**Prompt**. Reproduce the items below verbatim, starting with the line that contains "Open the India country entry" and continuing through the line that contains "pyautogui.click(x=118, y=130)", with both of those lines included.
::: Record extracts
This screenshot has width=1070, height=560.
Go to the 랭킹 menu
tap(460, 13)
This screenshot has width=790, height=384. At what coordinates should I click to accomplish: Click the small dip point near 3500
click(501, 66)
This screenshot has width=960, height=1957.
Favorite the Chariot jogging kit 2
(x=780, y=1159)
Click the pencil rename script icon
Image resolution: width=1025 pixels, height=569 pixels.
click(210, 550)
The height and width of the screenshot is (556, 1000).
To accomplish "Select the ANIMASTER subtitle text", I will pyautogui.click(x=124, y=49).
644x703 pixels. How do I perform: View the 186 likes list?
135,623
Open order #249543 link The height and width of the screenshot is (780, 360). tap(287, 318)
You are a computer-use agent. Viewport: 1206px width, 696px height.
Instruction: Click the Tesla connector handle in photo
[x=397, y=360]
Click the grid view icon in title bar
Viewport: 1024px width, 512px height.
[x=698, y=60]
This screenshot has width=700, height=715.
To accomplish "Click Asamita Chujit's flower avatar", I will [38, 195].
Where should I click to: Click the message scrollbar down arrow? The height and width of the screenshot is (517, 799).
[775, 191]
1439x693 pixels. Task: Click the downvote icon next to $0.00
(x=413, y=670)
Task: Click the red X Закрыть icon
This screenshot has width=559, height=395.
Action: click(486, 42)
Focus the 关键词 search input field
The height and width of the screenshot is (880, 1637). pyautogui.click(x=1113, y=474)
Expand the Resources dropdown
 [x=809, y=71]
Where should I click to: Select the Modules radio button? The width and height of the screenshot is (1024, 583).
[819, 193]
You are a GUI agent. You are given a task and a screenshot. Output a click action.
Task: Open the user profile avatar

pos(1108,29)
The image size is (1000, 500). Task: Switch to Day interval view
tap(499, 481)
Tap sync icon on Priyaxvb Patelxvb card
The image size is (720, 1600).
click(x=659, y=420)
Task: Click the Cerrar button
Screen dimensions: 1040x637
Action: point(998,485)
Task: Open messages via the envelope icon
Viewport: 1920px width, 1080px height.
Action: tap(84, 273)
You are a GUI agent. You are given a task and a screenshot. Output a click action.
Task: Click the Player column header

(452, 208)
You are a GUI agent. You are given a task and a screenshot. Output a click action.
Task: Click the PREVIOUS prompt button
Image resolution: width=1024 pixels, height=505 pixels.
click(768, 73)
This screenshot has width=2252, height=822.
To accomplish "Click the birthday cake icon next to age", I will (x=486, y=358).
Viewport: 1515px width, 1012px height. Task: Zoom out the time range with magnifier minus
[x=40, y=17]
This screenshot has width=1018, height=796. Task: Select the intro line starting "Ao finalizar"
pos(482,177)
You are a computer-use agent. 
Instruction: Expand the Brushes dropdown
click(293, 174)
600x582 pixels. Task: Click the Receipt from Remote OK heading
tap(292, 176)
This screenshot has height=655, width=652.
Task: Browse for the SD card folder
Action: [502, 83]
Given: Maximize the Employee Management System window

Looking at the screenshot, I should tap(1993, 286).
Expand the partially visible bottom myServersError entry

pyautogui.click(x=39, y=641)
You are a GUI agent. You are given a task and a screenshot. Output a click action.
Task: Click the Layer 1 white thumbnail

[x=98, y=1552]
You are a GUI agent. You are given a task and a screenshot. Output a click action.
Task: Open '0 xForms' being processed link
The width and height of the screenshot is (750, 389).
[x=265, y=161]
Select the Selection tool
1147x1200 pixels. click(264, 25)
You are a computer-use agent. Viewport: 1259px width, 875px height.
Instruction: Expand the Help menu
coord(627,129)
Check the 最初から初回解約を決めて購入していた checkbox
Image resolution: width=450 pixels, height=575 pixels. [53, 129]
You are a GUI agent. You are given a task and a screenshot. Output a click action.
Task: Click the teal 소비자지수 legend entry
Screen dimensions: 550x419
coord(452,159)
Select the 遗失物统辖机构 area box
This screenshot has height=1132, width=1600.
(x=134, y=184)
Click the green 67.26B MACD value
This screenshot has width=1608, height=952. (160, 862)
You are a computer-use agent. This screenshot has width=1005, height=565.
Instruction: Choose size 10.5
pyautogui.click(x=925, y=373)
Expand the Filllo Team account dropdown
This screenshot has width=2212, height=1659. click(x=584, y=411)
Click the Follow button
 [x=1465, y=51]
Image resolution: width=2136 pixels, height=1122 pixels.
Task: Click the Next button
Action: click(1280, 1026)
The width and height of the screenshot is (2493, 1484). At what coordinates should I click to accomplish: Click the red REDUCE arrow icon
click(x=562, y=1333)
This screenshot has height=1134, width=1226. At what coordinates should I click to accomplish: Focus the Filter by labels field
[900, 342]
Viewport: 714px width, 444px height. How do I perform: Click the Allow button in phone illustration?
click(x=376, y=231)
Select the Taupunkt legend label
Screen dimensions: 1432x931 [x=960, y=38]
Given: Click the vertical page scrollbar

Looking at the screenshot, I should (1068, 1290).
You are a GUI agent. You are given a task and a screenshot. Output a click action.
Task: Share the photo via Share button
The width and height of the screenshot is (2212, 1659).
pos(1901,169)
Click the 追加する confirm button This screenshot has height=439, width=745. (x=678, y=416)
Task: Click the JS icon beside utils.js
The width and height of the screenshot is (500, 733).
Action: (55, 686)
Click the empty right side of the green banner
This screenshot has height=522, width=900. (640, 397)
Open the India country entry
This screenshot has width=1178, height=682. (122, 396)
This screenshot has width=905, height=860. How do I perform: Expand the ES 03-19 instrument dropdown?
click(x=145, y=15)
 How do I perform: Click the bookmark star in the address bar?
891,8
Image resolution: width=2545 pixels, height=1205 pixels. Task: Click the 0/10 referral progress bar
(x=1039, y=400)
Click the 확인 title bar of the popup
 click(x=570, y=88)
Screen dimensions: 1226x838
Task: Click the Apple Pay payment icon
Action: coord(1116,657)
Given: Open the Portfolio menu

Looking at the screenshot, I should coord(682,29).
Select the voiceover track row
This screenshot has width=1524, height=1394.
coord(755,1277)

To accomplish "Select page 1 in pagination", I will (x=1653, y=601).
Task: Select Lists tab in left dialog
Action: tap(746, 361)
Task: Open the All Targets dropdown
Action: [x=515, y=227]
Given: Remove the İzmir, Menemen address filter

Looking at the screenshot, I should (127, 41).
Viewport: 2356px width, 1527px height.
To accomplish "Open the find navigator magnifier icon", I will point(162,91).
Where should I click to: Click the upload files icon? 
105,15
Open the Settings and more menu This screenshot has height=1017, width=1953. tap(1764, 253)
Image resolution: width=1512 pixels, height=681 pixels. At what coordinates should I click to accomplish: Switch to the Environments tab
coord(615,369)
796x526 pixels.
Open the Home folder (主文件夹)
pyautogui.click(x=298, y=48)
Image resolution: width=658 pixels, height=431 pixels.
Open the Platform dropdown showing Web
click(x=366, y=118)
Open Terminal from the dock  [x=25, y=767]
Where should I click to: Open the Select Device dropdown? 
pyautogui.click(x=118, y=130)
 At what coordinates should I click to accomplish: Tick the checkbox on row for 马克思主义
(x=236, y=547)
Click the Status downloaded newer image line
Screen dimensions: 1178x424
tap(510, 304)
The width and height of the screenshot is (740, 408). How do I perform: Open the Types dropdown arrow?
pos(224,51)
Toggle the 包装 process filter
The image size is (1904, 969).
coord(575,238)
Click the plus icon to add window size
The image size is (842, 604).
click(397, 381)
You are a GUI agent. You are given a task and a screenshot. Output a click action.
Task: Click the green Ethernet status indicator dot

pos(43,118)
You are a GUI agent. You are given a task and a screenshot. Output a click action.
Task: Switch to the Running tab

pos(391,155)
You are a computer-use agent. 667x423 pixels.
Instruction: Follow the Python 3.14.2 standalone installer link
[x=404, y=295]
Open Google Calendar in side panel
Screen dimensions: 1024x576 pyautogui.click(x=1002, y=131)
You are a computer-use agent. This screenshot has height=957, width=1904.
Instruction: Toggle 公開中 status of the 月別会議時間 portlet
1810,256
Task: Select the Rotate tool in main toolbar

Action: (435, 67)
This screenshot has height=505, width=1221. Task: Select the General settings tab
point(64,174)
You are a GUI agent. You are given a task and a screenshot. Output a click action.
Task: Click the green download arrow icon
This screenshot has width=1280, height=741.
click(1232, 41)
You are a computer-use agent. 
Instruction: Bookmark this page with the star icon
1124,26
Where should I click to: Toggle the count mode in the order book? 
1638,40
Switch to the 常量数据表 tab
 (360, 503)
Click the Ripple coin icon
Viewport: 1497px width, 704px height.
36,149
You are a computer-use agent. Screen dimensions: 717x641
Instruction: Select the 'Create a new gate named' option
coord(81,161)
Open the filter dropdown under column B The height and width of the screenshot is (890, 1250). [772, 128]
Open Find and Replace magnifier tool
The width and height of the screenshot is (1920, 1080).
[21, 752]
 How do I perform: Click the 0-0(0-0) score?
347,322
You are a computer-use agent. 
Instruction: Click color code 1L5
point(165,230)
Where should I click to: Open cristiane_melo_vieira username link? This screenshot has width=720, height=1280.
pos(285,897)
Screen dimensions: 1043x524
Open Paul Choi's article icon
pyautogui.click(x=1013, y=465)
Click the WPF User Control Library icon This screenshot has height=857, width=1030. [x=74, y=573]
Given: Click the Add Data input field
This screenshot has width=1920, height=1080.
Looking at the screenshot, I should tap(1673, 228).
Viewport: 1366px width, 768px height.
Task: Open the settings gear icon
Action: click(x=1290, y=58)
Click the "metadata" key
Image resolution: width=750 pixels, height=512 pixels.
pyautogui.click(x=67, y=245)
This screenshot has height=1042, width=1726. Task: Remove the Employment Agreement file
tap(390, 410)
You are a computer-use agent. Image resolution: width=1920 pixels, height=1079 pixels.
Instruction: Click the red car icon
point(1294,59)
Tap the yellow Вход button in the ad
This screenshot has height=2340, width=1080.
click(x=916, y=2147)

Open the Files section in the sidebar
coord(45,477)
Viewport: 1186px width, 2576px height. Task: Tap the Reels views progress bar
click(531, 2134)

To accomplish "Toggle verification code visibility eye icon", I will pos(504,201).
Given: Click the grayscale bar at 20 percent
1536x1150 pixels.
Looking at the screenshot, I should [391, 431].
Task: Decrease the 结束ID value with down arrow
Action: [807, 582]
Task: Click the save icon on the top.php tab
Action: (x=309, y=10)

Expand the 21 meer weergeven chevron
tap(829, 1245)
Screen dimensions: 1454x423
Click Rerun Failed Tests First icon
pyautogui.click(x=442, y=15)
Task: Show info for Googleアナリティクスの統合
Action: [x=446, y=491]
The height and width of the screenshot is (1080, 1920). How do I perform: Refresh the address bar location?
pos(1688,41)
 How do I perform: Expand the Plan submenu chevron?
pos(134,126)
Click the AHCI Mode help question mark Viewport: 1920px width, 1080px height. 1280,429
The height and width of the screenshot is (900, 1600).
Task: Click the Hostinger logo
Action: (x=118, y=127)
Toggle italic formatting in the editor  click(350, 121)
::::::
**Answer to the task**.
Open the India country entry
This screenshot has width=1178, height=682. (122, 396)
This screenshot has width=905, height=860. How do I perform: Expand the ES 03-19 instrument dropdown?
click(x=145, y=15)
 How do I perform: Click the bookmark star in the address bar?
891,8
Image resolution: width=2545 pixels, height=1205 pixels. Task: Click the 0/10 referral progress bar
(x=1039, y=400)
Click the 확인 title bar of the popup
 click(x=570, y=88)
Screen dimensions: 1226x838
Task: Click the Apple Pay payment icon
Action: coord(1116,657)
Given: Open the Portfolio menu

Looking at the screenshot, I should coord(682,29).
Select the voiceover track row
This screenshot has width=1524, height=1394.
coord(755,1277)

To accomplish "Select page 1 in pagination", I will (x=1653, y=601).
Task: Select Lists tab in left dialog
Action: tap(746, 361)
Task: Open the All Targets dropdown
Action: [x=515, y=227]
Given: Remove the İzmir, Menemen address filter

Looking at the screenshot, I should (127, 41).
Viewport: 2356px width, 1527px height.
To accomplish "Open the find navigator magnifier icon", I will point(162,91).
Where should I click to: Click the upload files icon? 
105,15
Open the Settings and more menu This screenshot has height=1017, width=1953. tap(1764, 253)
Image resolution: width=1512 pixels, height=681 pixels. At what coordinates should I click to accomplish: Switch to the Environments tab
coord(615,369)
796x526 pixels.
Open the Home folder (主文件夹)
pyautogui.click(x=298, y=48)
Image resolution: width=658 pixels, height=431 pixels.
Open the Platform dropdown showing Web
click(x=366, y=118)
Open Terminal from the dock  [x=25, y=767]
Where should I click to: Open the Select Device dropdown? 
pyautogui.click(x=118, y=130)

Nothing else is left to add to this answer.